Listed entries:
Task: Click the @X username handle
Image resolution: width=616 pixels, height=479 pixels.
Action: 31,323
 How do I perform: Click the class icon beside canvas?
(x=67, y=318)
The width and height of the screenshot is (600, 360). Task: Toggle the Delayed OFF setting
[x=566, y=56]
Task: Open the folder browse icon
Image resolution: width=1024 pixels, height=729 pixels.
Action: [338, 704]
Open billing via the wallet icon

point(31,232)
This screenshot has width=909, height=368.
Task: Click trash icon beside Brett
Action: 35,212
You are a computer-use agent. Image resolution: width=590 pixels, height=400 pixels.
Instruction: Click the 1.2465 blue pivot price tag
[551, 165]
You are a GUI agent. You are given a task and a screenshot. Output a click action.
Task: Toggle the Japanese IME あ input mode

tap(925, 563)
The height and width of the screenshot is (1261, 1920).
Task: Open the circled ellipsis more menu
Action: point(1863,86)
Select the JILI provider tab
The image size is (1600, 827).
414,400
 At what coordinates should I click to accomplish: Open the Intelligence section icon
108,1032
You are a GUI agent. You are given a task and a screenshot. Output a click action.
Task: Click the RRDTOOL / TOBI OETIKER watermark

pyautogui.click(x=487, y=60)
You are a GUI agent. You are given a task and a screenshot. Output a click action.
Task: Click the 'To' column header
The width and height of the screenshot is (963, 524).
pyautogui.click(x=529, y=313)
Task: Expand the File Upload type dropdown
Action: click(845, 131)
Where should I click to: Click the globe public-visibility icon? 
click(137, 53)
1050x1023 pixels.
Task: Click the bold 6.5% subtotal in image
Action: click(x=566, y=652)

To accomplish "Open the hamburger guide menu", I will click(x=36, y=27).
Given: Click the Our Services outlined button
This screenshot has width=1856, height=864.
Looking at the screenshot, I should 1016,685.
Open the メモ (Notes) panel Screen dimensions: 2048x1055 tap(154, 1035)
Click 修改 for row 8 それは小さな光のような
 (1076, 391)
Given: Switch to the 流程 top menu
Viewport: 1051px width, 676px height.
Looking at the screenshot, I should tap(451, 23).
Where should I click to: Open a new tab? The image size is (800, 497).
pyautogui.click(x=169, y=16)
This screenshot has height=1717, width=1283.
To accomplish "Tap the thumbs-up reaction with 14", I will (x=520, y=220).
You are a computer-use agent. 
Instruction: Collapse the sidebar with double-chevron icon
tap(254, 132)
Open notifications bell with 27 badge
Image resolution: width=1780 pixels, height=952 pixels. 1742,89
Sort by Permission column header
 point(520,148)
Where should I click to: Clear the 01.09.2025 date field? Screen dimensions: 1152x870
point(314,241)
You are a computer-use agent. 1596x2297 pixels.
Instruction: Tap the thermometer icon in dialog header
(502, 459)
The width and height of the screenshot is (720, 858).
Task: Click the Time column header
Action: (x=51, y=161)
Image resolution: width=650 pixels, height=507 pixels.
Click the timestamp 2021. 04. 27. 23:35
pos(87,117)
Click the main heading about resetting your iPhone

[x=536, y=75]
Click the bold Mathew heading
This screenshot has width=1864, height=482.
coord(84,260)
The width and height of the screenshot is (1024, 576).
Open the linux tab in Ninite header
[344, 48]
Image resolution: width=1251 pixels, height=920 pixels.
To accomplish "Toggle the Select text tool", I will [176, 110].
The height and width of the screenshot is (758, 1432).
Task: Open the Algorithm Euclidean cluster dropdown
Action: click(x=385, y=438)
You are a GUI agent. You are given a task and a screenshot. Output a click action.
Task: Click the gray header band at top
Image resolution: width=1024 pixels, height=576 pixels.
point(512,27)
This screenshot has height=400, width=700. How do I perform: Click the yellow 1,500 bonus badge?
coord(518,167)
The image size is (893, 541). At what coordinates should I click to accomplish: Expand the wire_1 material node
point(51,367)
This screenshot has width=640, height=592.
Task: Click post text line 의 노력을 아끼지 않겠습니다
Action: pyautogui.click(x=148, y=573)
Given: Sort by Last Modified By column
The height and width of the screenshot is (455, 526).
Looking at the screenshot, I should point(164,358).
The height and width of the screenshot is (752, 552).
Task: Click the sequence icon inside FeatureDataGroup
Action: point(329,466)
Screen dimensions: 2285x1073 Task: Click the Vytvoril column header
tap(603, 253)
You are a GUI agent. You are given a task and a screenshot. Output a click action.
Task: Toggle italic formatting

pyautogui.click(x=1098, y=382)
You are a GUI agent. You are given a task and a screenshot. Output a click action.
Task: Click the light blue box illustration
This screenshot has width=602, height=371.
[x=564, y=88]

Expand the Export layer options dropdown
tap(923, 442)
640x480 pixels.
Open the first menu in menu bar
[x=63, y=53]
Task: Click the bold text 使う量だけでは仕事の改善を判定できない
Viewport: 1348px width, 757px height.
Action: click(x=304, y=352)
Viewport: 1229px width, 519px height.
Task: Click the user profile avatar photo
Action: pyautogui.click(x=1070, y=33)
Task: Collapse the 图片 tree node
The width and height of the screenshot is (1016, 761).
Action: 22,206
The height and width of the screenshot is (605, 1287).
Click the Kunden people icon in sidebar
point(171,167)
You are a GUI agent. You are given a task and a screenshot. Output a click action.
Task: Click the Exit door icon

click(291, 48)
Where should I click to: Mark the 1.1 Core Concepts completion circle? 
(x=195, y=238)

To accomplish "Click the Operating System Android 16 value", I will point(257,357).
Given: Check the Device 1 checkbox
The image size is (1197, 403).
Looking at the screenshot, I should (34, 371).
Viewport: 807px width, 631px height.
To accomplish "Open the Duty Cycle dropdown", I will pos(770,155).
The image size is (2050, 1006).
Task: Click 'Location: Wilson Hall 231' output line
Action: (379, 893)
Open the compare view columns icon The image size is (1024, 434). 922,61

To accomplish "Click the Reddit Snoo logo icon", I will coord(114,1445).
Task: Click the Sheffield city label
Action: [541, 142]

What is needed: Give the data again, exactly as written.

Solution to this task:
Task: Click the @X username handle
Image resolution: width=616 pixels, height=479 pixels.
Action: 31,323
 How do I perform: Click the class icon beside canvas?
(x=67, y=318)
The width and height of the screenshot is (600, 360). Task: Toggle the Delayed OFF setting
[x=566, y=56]
Task: Open the folder browse icon
Image resolution: width=1024 pixels, height=729 pixels.
Action: [338, 704]
Open billing via the wallet icon

point(31,232)
This screenshot has width=909, height=368.
Task: Click trash icon beside Brett
Action: 35,212
You are a computer-use agent. Image resolution: width=590 pixels, height=400 pixels.
Instruction: Click the 1.2465 blue pivot price tag
[551, 165]
You are a GUI agent. You are given a task and a screenshot. Output a click action.
Task: Toggle the Japanese IME あ input mode

tap(925, 563)
The height and width of the screenshot is (1261, 1920).
Task: Open the circled ellipsis more menu
Action: point(1863,86)
Select the JILI provider tab
The image size is (1600, 827).
414,400
 At what coordinates should I click to accomplish: Open the Intelligence section icon
108,1032
You are a GUI agent. You are given a task and a screenshot. Output a click action.
Task: Click the RRDTOOL / TOBI OETIKER watermark

pyautogui.click(x=487, y=60)
You are a GUI agent. You are given a task and a screenshot. Output a click action.
Task: Click the 'To' column header
The width and height of the screenshot is (963, 524).
pyautogui.click(x=529, y=313)
Task: Expand the File Upload type dropdown
Action: click(845, 131)
Where should I click to: Click the globe public-visibility icon? 
click(137, 53)
1050x1023 pixels.
Task: Click the bold 6.5% subtotal in image
Action: click(x=566, y=652)

To accomplish "Open the hamburger guide menu", I will click(x=36, y=27).
Given: Click the Our Services outlined button
This screenshot has width=1856, height=864.
Looking at the screenshot, I should 1016,685.
Open the メモ (Notes) panel Screen dimensions: 2048x1055 tap(154, 1035)
Click 修改 for row 8 それは小さな光のような
 (1076, 391)
Given: Switch to the 流程 top menu
Viewport: 1051px width, 676px height.
Looking at the screenshot, I should tap(451, 23).
Where should I click to: Open a new tab? The image size is (800, 497).
pyautogui.click(x=169, y=16)
This screenshot has height=1717, width=1283.
To accomplish "Tap the thumbs-up reaction with 14", I will (x=520, y=220).
You are a computer-use agent. 
Instruction: Collapse the sidebar with double-chevron icon
tap(254, 132)
Open notifications bell with 27 badge
Image resolution: width=1780 pixels, height=952 pixels. 1742,89
Sort by Permission column header
 point(520,148)
Where should I click to: Clear the 01.09.2025 date field? Screen dimensions: 1152x870
point(314,241)
You are a computer-use agent. 1596x2297 pixels.
Instruction: Tap the thermometer icon in dialog header
(502, 459)
The width and height of the screenshot is (720, 858).
Task: Click the Time column header
Action: (x=51, y=161)
Image resolution: width=650 pixels, height=507 pixels.
Click the timestamp 2021. 04. 27. 23:35
pos(87,117)
Click the main heading about resetting your iPhone

[x=536, y=75]
Click the bold Mathew heading
This screenshot has width=1864, height=482.
coord(84,260)
The width and height of the screenshot is (1024, 576).
Open the linux tab in Ninite header
[344, 48]
Image resolution: width=1251 pixels, height=920 pixels.
To accomplish "Toggle the Select text tool", I will [176, 110].
The height and width of the screenshot is (758, 1432).
Task: Open the Algorithm Euclidean cluster dropdown
Action: click(x=385, y=438)
You are a GUI agent. You are given a task and a screenshot. Output a click action.
Task: Click the gray header band at top
Image resolution: width=1024 pixels, height=576 pixels.
point(512,27)
This screenshot has height=400, width=700. How do I perform: Click the yellow 1,500 bonus badge?
coord(518,167)
The image size is (893, 541). At what coordinates should I click to accomplish: Expand the wire_1 material node
point(51,367)
This screenshot has width=640, height=592.
Task: Click post text line 의 노력을 아끼지 않겠습니다
Action: pyautogui.click(x=148, y=573)
Given: Sort by Last Modified By column
The height and width of the screenshot is (455, 526).
Looking at the screenshot, I should point(164,358).
The height and width of the screenshot is (752, 552).
Task: Click the sequence icon inside FeatureDataGroup
Action: point(329,466)
Screen dimensions: 2285x1073 Task: Click the Vytvoril column header
tap(603, 253)
You are a GUI agent. You are given a task and a screenshot. Output a click action.
Task: Toggle italic formatting

pyautogui.click(x=1098, y=382)
You are a GUI agent. You are given a task and a screenshot. Output a click action.
Task: Click the light blue box illustration
This screenshot has width=602, height=371.
[x=564, y=88]

Expand the Export layer options dropdown
tap(923, 442)
640x480 pixels.
Open the first menu in menu bar
[x=63, y=53]
Task: Click the bold text 使う量だけでは仕事の改善を判定できない
Viewport: 1348px width, 757px height.
Action: click(x=304, y=352)
Viewport: 1229px width, 519px height.
Task: Click the user profile avatar photo
Action: pyautogui.click(x=1070, y=33)
Task: Collapse the 图片 tree node
The width and height of the screenshot is (1016, 761).
Action: 22,206
The height and width of the screenshot is (605, 1287).
Click the Kunden people icon in sidebar
point(171,167)
You are a GUI agent. You are given a task and a screenshot. Output a click action.
Task: Click the Exit door icon

click(291, 48)
Where should I click to: Mark the 1.1 Core Concepts completion circle? 
(x=195, y=238)

To accomplish "Click the Operating System Android 16 value", I will point(257,357).
Given: Check the Device 1 checkbox
The image size is (1197, 403).
Looking at the screenshot, I should (34, 371).
Viewport: 807px width, 631px height.
To accomplish "Open the Duty Cycle dropdown", I will pos(770,155).
The image size is (2050, 1006).
Task: Click 'Location: Wilson Hall 231' output line
Action: (379, 893)
Open the compare view columns icon The image size is (1024, 434). 922,61

To accomplish "Click the Reddit Snoo logo icon", I will coord(114,1445).
Task: Click the Sheffield city label
Action: [541, 142]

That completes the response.